Water Restrictions
Water Restrictions? Bring Em On!
I am actually looking forward to a quiet, brown summer. I will sorely miss the baaroooommmmm, zzzzzzzzzzzz, aarrrooooooooooo sounds of green lawn madness. Don’t forget the maddening tick-tick-tick-tick-tick of the sprinklers.
All of this fanatical effort to produce a green, weed free lawn has resulted in millions of acres of lost wildlife habitat, severed toes and fingers, air and noise pollution, chemicals in our ground water and little time to actually relax in our yards without having to mow or being driven indoors by our neighbor’s noisy lawnmower.
I recently visited a friend on Sewall’s Point in Martin County who had left the natural coastal hammock vegetation on his property and zero lawn.
Quiet, birds, clean air and interesting plants everywhere with lots of shade. Even the back deck was built around tall black ironwood trees. As I drove away toward a newer, totally cleared and sodded portion of the island I was assaulted by the din of power machines.
The streets were lined with a gauntlet of trucks, trailers, cars etc. and there was no shade. It’s too bad that the original paradise, oak, hickory, pine and other native trees were replaced with sod. But why not do the reverse?
Start with trees placed to shade the south and west side of the house and create a forested effect elsewhere.
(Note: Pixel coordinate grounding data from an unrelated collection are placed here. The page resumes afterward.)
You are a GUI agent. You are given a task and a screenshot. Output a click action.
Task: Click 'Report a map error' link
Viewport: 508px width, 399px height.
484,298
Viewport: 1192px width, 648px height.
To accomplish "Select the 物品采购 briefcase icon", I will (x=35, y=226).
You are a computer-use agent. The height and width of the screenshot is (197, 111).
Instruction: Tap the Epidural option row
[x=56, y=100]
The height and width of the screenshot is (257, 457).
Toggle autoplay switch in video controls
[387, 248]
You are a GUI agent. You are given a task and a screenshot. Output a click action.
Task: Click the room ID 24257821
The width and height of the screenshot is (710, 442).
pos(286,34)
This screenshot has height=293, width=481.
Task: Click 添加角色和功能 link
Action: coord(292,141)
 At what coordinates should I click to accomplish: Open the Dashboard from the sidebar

Then fill the corners of the yard, view of the neigbor’s clothes line, and road with shrubs.
These plants will shade out the grass and weeds while providing dead leaves as free mulch. There is very little maintenance and now you can plant small-more labor intensive areas with wildflowers for your butterfly garden.
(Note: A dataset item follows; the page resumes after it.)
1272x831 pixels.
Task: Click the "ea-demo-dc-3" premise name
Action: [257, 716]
What will happen to all of the people working in our yards? There will always be some quiet snip, snipping, a little weeding and of course someone to clean out the birdhouses at the end of the nesting season.
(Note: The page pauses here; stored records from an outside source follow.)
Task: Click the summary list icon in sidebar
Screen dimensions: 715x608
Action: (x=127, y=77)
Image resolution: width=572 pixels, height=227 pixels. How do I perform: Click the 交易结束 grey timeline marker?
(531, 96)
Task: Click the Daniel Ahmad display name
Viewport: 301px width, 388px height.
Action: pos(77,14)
I suggest the book “American Green” by Ted Steinberg. He covers the history of the lawn and after you finish the book you will view yours with a less loving eye. Also, read “Bringing Nature Home” by Douglass Tallamy.
Don’t forget to supply your birds with a small tube that drips or has a mist attachment hung over the birdbath. Connect this to a timer set for one hour each day and you will help your little friends get through this drought.